Click-target data
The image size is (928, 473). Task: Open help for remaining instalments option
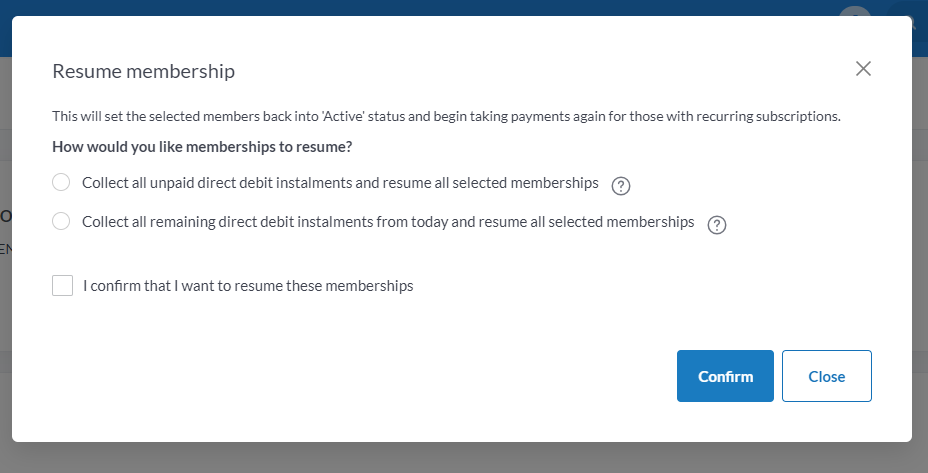(716, 224)
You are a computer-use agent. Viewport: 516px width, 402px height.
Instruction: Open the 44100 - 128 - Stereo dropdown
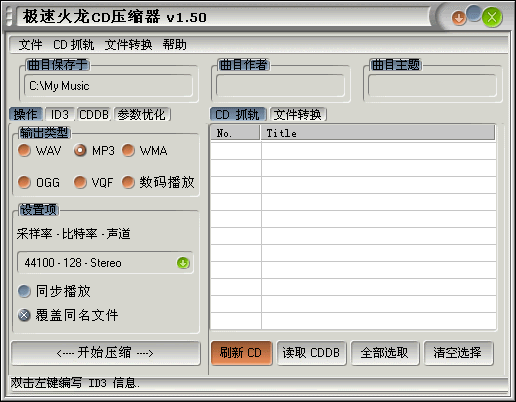[105, 263]
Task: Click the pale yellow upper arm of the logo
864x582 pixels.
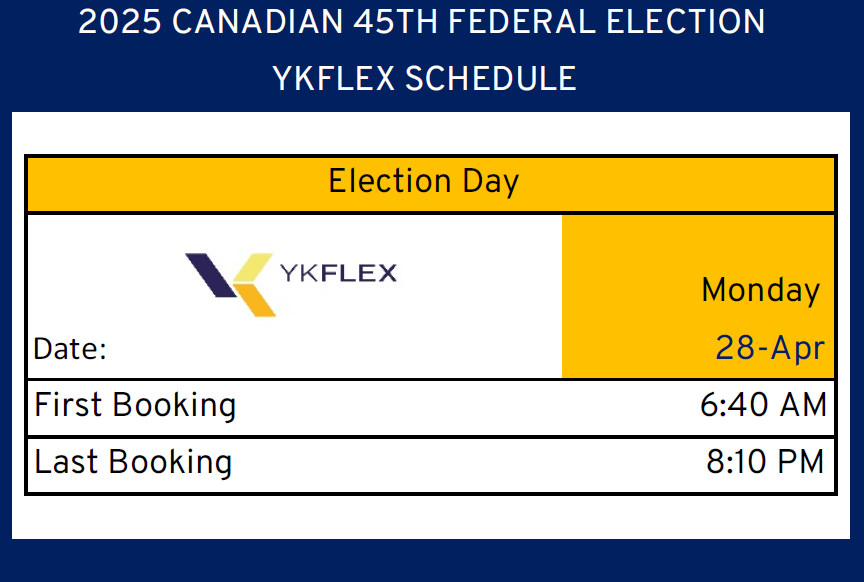Action: click(x=253, y=267)
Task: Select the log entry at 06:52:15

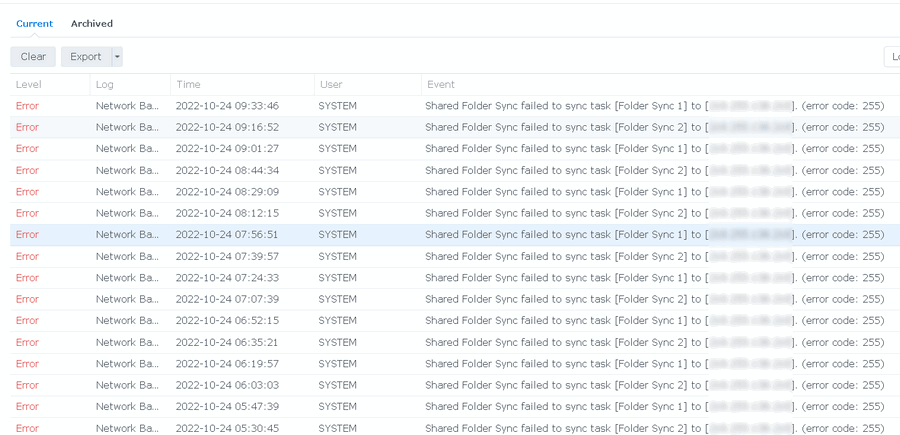Action: (x=227, y=321)
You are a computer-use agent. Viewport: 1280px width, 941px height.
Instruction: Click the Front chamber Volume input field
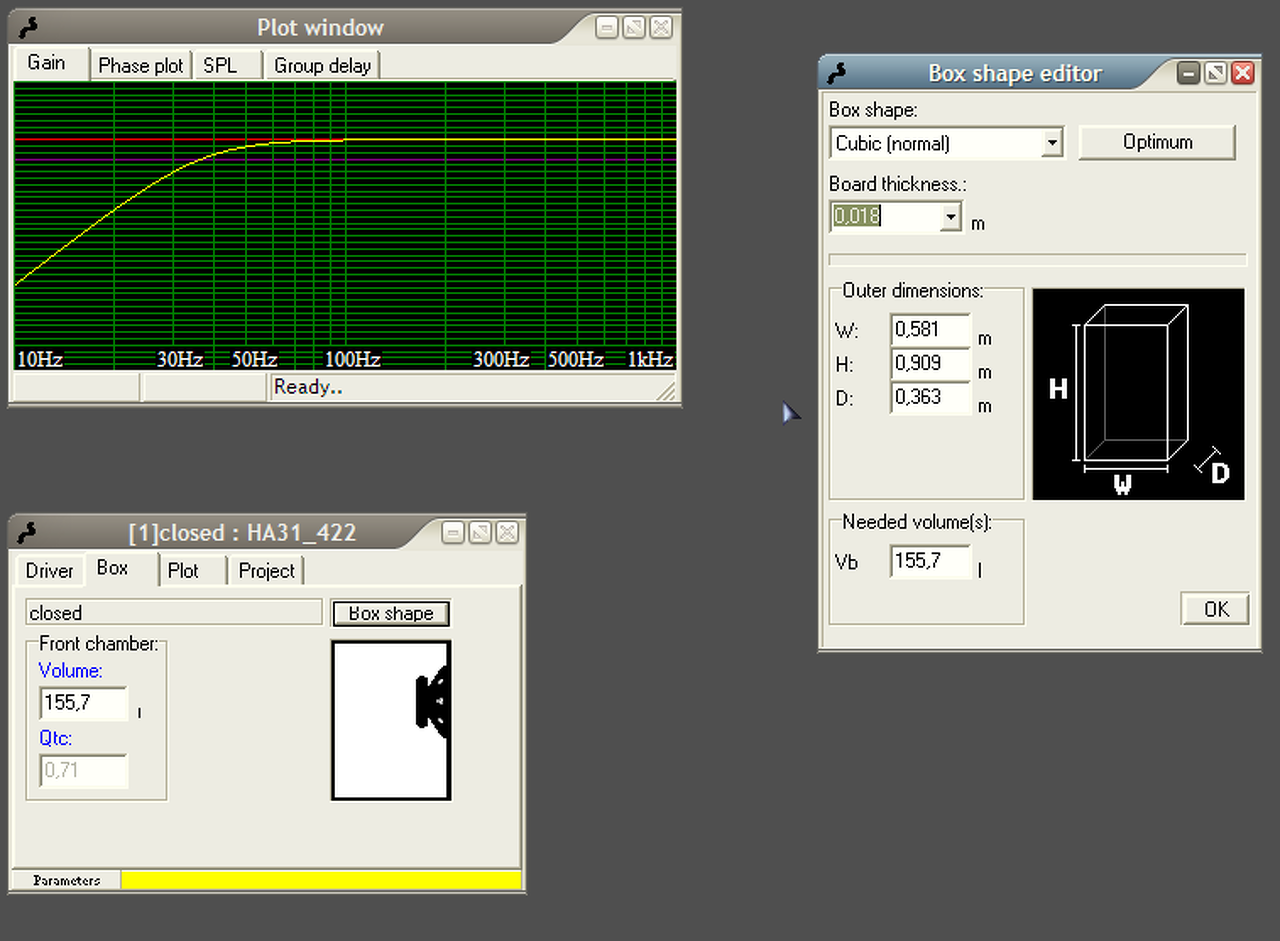[x=83, y=703]
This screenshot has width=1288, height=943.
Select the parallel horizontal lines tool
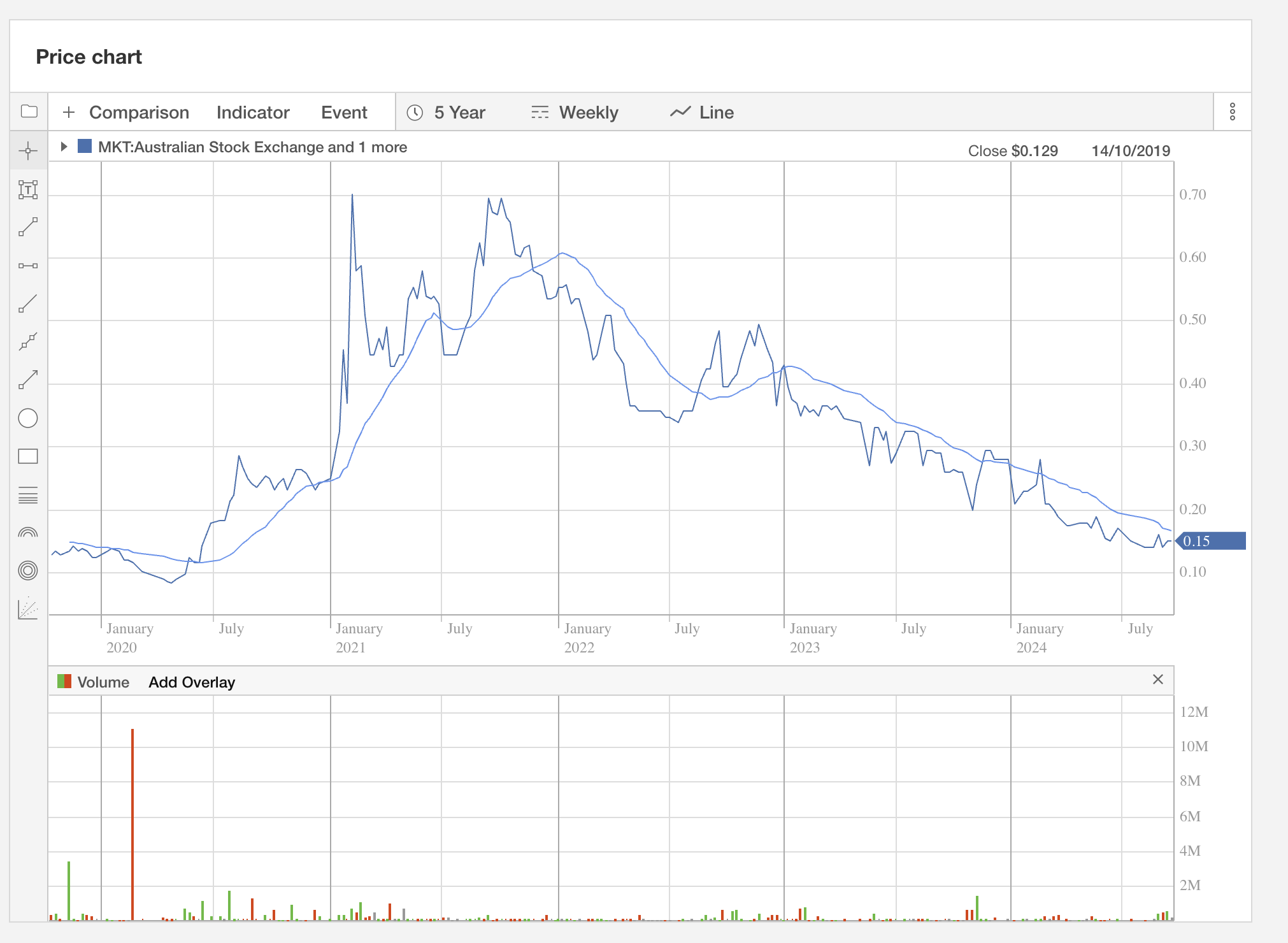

**Exercise instructions:**
Render the lines of the listing from the one containing "You are a computer-use agent. Viewport: 1280px" through the end, inclusive, as a Markdown table with the columns Row and Text. Leave out blank lines and pictures.

**Exercise response:**
| Row | Text |
|---|---|
| 1 | You are a computer-use agent. Viewport: 1280px width, 941px height. |
| 2 | Instruction: Click the Front chamber Volume input field |
| 3 | [x=83, y=703] |
| 4 | This screenshot has width=1288, height=943. |
| 5 | Select the parallel horizontal lines tool |